Aim of the exercise –
Look below for the line containing "Task: Click the JS icon on the detail.js tab"; from there through the line containing "to the HOLDINGS", both lines included, please set down each line exactly and nothing else.

Saved data entries –
# # #
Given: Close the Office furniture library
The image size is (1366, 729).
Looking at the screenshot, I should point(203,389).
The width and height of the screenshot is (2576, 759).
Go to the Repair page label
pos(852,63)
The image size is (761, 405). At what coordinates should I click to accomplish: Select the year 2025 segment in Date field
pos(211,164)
# # #
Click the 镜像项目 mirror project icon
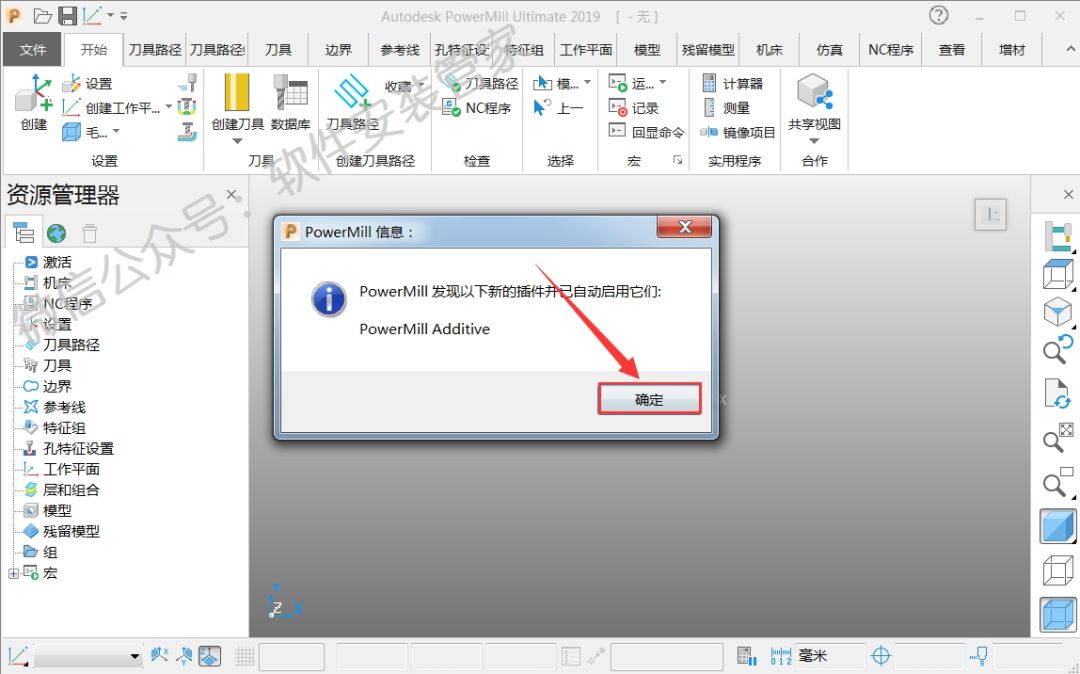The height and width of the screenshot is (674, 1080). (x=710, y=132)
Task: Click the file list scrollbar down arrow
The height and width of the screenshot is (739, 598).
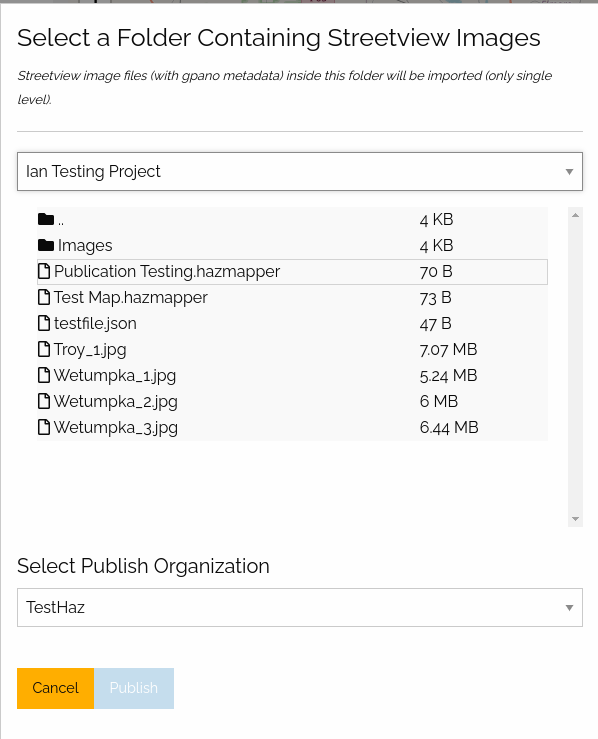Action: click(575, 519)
# # #
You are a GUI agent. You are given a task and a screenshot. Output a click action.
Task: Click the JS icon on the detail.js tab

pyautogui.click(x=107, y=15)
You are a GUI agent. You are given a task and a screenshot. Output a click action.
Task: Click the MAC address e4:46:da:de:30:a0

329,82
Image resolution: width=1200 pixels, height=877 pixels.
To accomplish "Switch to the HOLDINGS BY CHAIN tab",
# # #
Task response –
Task: Click the JS icon on the detail.js tab

pyautogui.click(x=107, y=15)
You are a GUI agent. You are given a task and a screenshot. Output a click action.
Task: Click the MAC address e4:46:da:de:30:a0

329,82
Image resolution: width=1200 pixels, height=877 pixels.
To accomplish "Switch to the HOLDINGS BY CHAIN tab",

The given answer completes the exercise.